What the exercise asks:
Go to the line containing "Screen dimensions: 1178x520" in the records below and print it and every following line exactly, on through the line containing "Click the 'Secondary Archive Server:' label", then stop.

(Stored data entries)
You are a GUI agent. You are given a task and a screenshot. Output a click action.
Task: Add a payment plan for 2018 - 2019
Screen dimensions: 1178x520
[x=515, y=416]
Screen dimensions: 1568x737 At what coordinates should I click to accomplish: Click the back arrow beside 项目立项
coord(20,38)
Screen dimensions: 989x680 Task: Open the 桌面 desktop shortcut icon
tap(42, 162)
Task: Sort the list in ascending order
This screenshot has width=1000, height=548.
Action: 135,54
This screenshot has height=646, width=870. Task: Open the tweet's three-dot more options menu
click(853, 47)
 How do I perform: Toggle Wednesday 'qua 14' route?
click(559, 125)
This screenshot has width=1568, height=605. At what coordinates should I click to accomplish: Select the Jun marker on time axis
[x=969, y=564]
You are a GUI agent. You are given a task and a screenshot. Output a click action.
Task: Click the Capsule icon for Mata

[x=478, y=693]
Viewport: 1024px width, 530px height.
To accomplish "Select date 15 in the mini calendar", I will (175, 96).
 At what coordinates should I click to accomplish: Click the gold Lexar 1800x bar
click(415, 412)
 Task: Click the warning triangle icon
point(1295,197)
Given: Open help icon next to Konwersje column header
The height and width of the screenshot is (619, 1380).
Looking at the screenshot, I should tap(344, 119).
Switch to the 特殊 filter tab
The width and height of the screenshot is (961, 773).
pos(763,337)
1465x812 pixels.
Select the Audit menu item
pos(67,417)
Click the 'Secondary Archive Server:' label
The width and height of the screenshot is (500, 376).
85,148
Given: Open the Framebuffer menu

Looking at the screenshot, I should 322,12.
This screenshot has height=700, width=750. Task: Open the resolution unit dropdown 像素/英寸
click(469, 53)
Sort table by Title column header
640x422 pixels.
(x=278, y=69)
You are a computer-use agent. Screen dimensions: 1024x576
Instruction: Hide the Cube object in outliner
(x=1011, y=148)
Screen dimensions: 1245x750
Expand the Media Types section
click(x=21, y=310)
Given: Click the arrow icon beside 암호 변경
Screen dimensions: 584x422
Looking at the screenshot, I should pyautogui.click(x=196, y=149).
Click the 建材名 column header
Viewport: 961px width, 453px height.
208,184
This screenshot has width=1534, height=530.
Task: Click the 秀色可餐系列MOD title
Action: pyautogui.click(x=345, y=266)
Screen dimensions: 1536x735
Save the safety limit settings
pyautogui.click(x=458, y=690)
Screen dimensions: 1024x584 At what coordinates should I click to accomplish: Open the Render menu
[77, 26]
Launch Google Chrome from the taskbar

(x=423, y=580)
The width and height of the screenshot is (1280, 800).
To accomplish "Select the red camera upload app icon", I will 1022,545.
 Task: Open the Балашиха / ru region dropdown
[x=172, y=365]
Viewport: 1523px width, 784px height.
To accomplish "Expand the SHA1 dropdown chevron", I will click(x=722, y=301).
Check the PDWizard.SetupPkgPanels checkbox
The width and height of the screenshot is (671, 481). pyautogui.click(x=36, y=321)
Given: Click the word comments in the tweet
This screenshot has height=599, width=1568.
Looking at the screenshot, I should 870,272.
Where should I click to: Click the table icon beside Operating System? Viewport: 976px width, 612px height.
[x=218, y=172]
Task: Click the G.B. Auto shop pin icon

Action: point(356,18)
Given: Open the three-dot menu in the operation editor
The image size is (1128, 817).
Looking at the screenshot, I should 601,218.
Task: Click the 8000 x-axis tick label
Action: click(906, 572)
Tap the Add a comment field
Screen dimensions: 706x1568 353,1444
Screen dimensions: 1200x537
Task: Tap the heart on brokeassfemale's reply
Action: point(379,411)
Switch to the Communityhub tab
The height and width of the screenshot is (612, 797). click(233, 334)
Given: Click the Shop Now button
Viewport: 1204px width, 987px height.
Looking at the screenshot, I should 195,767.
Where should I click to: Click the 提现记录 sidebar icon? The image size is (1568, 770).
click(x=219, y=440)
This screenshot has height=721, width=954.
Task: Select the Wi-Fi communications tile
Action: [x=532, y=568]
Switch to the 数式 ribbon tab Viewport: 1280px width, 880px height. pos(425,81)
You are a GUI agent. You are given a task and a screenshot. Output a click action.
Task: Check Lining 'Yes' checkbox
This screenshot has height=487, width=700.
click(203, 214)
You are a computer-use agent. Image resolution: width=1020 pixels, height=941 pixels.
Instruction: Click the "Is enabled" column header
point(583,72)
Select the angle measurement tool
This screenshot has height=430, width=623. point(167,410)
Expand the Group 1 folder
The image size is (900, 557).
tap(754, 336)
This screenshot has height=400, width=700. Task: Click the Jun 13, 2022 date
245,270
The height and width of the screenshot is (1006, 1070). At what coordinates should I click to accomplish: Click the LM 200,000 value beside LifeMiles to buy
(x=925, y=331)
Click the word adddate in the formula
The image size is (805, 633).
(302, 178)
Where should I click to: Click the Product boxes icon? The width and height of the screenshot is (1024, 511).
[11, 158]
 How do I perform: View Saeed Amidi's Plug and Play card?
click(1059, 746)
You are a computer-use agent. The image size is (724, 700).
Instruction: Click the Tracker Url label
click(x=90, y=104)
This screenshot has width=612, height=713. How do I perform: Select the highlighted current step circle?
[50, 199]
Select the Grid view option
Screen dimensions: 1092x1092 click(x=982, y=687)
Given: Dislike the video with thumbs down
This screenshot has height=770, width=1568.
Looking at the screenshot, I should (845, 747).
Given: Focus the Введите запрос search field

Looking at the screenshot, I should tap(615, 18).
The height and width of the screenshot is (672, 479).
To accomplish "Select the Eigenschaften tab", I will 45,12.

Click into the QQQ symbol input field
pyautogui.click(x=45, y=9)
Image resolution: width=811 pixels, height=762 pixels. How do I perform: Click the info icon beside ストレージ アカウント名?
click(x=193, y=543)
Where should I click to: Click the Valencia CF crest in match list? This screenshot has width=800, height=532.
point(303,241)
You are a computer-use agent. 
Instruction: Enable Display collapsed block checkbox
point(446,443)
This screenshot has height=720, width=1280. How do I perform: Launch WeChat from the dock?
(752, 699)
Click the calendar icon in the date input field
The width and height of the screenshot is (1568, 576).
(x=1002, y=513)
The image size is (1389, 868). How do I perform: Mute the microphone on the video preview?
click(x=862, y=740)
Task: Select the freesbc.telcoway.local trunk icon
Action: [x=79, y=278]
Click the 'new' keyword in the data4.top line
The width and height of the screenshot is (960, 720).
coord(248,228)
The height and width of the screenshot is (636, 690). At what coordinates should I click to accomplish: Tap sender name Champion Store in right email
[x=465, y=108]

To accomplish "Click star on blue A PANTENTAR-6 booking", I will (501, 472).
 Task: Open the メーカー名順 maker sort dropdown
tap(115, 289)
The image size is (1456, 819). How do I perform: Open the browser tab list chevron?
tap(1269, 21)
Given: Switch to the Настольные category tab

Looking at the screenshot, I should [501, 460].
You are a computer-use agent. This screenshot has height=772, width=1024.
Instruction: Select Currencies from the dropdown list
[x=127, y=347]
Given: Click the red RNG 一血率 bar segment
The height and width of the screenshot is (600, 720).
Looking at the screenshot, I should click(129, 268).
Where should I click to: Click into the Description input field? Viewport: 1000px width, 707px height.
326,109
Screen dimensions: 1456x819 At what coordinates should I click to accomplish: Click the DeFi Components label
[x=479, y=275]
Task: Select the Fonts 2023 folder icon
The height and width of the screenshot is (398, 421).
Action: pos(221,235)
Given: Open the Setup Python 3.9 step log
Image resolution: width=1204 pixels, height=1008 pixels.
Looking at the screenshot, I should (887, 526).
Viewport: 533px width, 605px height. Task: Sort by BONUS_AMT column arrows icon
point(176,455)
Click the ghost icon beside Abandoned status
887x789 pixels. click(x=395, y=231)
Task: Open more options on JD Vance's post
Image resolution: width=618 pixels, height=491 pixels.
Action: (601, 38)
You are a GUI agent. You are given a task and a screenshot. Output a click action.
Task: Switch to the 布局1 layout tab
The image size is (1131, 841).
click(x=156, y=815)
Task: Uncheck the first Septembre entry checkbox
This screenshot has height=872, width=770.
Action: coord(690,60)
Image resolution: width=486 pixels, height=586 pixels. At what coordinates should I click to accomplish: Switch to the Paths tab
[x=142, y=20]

Exercise response:
Screen dimensions: 1178x520
[x=515, y=416]
Screen dimensions: 1568x737 At what coordinates should I click to accomplish: Click the back arrow beside 项目立项
coord(20,38)
Screen dimensions: 989x680 Task: Open the 桌面 desktop shortcut icon
tap(42, 162)
Task: Sort the list in ascending order
This screenshot has width=1000, height=548.
Action: 135,54
This screenshot has height=646, width=870. Task: Open the tweet's three-dot more options menu
click(853, 47)
 How do I perform: Toggle Wednesday 'qua 14' route?
click(559, 125)
This screenshot has width=1568, height=605. At what coordinates should I click to accomplish: Select the Jun marker on time axis
[x=969, y=564]
You are a GUI agent. You are given a task and a screenshot. Output a click action.
Task: Click the Capsule icon for Mata

[x=478, y=693]
Viewport: 1024px width, 530px height.
To accomplish "Select date 15 in the mini calendar", I will (175, 96).
 At what coordinates should I click to accomplish: Click the gold Lexar 1800x bar
click(415, 412)
 Task: Click the warning triangle icon
point(1295,197)
Given: Open help icon next to Konwersje column header
The height and width of the screenshot is (619, 1380).
Looking at the screenshot, I should tap(344, 119).
Switch to the 特殊 filter tab
The width and height of the screenshot is (961, 773).
pos(763,337)
1465x812 pixels.
Select the Audit menu item
pos(67,417)
Click the 'Secondary Archive Server:' label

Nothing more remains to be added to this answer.